No mais recente livro de Napoleão Valadares, intitulado “Do sertão”, encontramos o conto  “Torcida do Cafundó”, focado no carro de boi. Em deliciosa linguagem coloquial-sertaneja, mas dentro dos cânones da ficção, o  consagrado autor  escreve:

“Carro de boi teve sua época, figurando como o principal  meio de transporte  de algumas regiões. Utilizavam-se  tropas de cavalos e burros, mas o carro-chefe do transporte era o carro de boi.(…) Tinham como curiosidade roceira o fato de quase todas as peças terem seus nomes começados com a letra c: canga, canzil, cabeçalho, chavelha,  cheda, cocão,  cantadeira, cambota.
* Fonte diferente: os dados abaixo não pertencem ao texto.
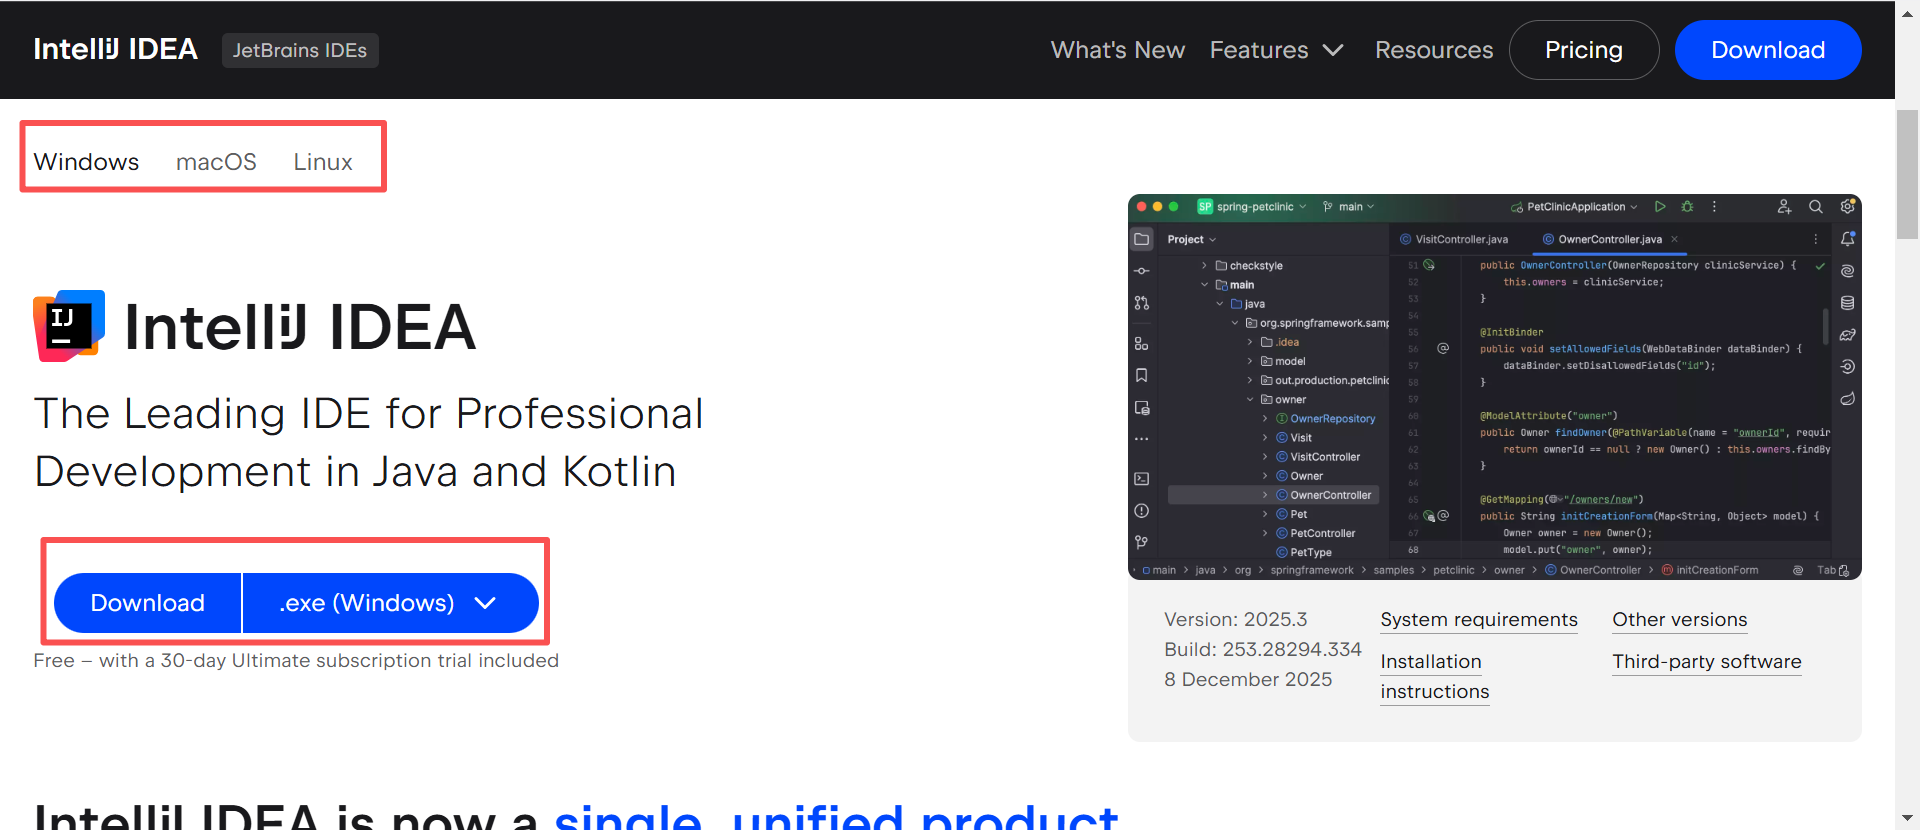Click the blue Download button below title
The image size is (1920, 830).
click(148, 603)
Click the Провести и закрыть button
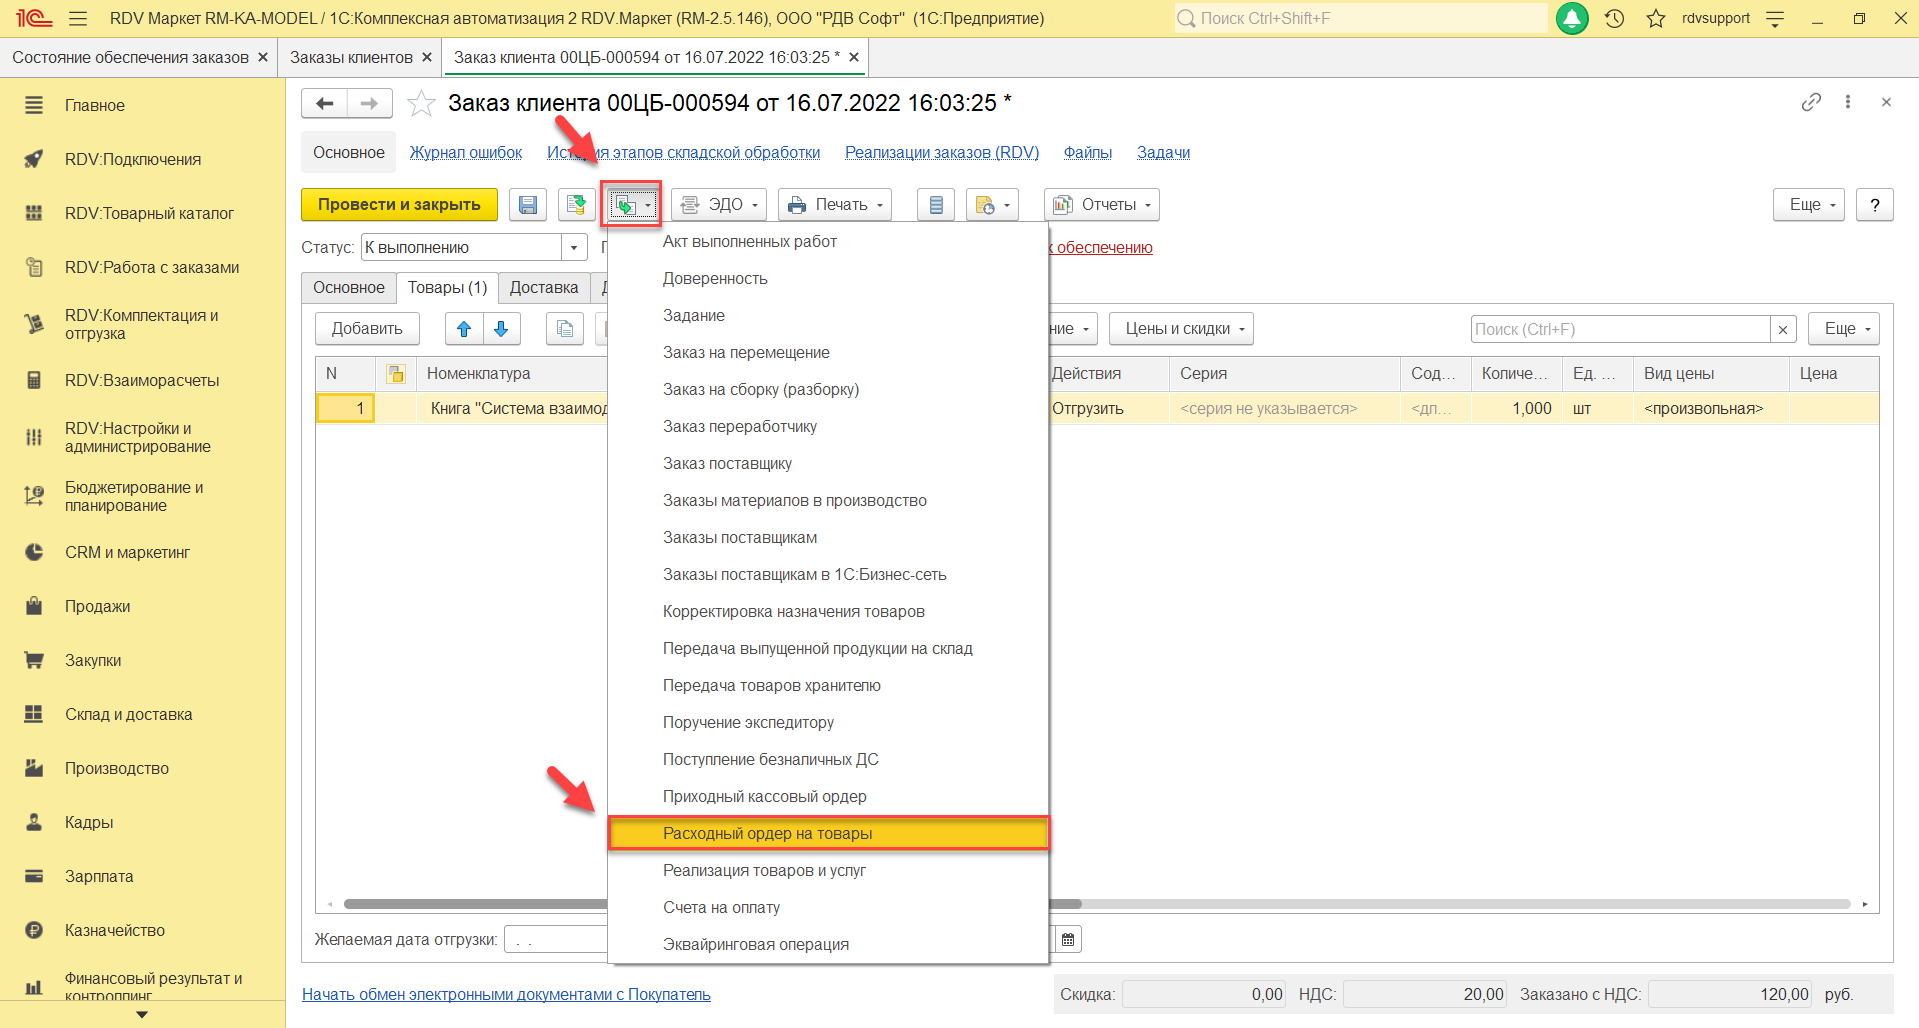Screen dimensions: 1919x1028 (x=399, y=205)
E o próprio  carro.E a cantiga…”

À pág. 69 o autor prossegue:

“E um dia, falando sobre bois de carro, Tenté e Vadu emendaram conversa  até chegarem aos seus próprios, cada um apontando  qualidades. Tenté  tinha um  curraleirão  amarelo, chamado Chatinho, afamado em muitas léguas das  beiras da Serra do Meio. E Vadu tinha um chitado de roxo, meio  cumbuco, por nome Chitão, de fama esparramada pelas bandas do Cafundó  e do São Miguel. Acabaram  combinando para botarem o boi do Tamboril e o do Cafundó numa disputa.”

Só não vou  contar que boi, puxando outros,  ganhou a corrida, com o povaréu, lá fora, em cima da ladeira, depois da Gameleira, aplaudindo com entusiasmo de Fla x Flu. Ou de Atlético x Cruzeiro.

A mim e ao fraternal  amigo  Napoleão  Valadares nos une  o encantamento do carro de boi  chiador e cantador da nossa infância, nas estradas de terra, entre  morros,   vargens, campinas, sob o faiscante  sol da aurora de nossas vidas.